Applies knowledge of validation engineering principles and practices outside of area of expertise to broad variety of assignments in related fields.
Develops technical solutions to complex problems requiring the regular use of ingenuity and creativity.
Works with manufacturing, process development, utilities, facilities, labs, and/or quality assurance in developing requirements and recommendations for large and/or highly complex processes, system/facility modifications.
Works with project managers to complete the validation responsibilities of engineering projects within schedule, budget, and quality constraints.
Qualifications
Thorough knowledge of GMP regulations and guidelines.
Thorough knowledge of process validation and equipment qualification. Packaging process validation is a must.
Excellent communication skills, both verbal and written.
Knowledge of the general computerized system development life cycle in a regulated environment and software quality assurance.
Experience with risk analysis and risk management practices and tools.
The ability to work both independently and with teams at various levels in the organization.
Excellent organizational skills and attention to detail and accuracy.

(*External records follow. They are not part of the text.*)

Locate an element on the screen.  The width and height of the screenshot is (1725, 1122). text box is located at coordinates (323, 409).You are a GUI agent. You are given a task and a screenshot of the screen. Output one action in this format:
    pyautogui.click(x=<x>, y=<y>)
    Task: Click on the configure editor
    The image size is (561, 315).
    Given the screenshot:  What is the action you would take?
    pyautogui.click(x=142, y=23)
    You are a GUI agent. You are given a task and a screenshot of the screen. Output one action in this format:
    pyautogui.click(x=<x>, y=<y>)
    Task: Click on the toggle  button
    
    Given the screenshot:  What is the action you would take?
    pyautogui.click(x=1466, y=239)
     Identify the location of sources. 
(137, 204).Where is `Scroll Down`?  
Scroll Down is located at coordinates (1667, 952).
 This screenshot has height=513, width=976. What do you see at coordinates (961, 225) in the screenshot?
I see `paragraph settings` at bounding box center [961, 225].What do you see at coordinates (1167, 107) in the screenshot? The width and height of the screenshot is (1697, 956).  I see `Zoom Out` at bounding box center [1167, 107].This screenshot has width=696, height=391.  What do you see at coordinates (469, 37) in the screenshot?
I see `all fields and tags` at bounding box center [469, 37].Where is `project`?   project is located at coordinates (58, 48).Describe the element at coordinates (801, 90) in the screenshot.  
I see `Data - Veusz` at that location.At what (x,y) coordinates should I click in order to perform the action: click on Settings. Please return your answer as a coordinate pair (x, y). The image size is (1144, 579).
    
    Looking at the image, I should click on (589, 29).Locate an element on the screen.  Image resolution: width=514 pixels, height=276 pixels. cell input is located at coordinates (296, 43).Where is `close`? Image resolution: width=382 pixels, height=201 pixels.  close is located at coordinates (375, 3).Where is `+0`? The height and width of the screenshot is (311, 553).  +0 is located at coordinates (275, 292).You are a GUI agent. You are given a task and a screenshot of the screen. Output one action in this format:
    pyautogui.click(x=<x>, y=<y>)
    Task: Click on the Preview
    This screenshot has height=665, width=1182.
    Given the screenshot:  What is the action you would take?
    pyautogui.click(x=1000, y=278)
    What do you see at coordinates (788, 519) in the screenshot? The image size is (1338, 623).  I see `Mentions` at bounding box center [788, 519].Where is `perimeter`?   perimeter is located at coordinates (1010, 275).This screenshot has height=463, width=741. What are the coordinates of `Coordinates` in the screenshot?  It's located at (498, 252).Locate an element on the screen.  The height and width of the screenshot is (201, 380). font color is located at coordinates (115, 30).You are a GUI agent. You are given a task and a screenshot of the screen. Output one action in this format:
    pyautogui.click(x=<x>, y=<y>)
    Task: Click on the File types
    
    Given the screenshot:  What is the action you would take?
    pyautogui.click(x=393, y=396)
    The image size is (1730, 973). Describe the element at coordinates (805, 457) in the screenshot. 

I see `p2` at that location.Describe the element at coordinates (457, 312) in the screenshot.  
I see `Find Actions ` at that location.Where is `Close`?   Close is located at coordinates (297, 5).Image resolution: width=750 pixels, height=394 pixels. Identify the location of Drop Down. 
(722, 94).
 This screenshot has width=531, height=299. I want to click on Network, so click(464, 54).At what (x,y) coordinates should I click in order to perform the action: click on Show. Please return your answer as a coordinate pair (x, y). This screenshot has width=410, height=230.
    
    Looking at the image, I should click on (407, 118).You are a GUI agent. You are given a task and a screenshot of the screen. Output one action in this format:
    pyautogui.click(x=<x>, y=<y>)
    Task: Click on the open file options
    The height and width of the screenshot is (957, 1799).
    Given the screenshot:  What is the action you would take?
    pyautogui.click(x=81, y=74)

Education & Certifications
Bachelor's degree (Engineering, Science) and 5 years of directly related experience within the life sciences industry.
Equal Opportunity Statement RCM is an equal opportunity employer. All qualified applicants will receive consideration for employment without regard to race, color, religion, sex, sexual orientation, gender identity, national origin, disability, or status as a protected veteran. Disclaimer This job description is intended to describe the general nature and the level of the work being performed by the people assigned to this position. It is not intended to include every job duty and responsibility specific to the position. RCM reserves the right to amend and change responsibilities to meet business and organizational needs as necessary.